10.10.2022 | von Redaktion Pflanzenforschung.de

Anbauversuch mit unterschiedlichen Genotypen im Projekt SHAPE. (Bildquelle: © Christoph Martin/IPK)

Anbauversuch mit unterschiedlichen Genotypen im Projekt SHAPE. (Bildquelle: © Christoph Martin/IPK)

Im BMBF-Forschungsprojekt SHAPE wird die globale genetische Vielfalt der Gerste erstmals systematisch auf Basis vollständiger Genomsequenzen erfasst, um sie für die Züchtung nutzbar zu machen. Ziel ist, durch den Vergleich vieler Gersten-Genome ein sogenanntes „Pangenom“ zu erstellen, das genetische Unterschiede von modernen Sorten, historischen Landrassen und Wildgerste sichtbar macht.
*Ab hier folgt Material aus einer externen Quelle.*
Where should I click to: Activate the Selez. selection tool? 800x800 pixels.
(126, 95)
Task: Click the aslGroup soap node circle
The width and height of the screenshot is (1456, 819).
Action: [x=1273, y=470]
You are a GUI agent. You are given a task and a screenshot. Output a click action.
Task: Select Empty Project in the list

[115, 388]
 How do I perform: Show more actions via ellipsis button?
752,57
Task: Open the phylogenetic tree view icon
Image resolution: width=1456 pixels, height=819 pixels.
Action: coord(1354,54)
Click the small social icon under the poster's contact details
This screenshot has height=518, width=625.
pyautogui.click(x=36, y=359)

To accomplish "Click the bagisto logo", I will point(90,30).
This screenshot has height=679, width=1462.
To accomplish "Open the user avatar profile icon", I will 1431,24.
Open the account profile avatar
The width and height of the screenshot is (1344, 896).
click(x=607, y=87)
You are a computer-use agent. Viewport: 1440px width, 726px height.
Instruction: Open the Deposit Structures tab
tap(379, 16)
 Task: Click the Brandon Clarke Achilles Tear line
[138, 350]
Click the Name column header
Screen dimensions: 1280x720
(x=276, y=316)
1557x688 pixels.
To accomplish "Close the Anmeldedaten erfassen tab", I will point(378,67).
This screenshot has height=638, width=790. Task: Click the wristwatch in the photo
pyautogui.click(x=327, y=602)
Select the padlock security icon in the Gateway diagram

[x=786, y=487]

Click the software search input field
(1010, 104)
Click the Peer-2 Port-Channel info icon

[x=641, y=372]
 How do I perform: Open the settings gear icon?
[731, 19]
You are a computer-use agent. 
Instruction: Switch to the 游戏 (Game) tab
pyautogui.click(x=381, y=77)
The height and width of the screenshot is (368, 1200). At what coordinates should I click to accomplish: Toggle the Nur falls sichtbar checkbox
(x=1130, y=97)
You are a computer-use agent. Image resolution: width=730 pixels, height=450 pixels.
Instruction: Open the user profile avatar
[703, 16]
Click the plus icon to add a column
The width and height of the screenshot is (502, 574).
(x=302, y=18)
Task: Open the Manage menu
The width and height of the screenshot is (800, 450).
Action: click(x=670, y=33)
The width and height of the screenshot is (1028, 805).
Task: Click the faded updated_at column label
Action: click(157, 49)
Dabei profitiert das Konsortium vom technologischen Fortschritt: Sequenzierungen sind heute deutlich schneller und kostengünstiger.

Das Genom der Gerste (Hordeum vulgare) wurde 2017 entschlüsselt (Mascher, et al., 2017). Damals dauerte das Vorhaben noch über 10 Jahre. Mit verbesserten Sequenzierungs- und bioinformatischen Technologien konnten im Laufe der Zeit eine große Zahl von Referenzsequenzen für viele Kulturarten erstellt werden. Selbst für die größten und komplexesten Pflanzengenome wie das der Gerste kann nun problemlos aus den abertausenden von gelesenen Sequenzabschnitten (Reads) das gesamte Genom abgeleitet werden (Assemblierung). Auch die Geschwindigkeit der Datenverarbeitung für diese Analysen stieg rasant an – und das nur noch für einen Bruchteil der ursprünglichen Kosten.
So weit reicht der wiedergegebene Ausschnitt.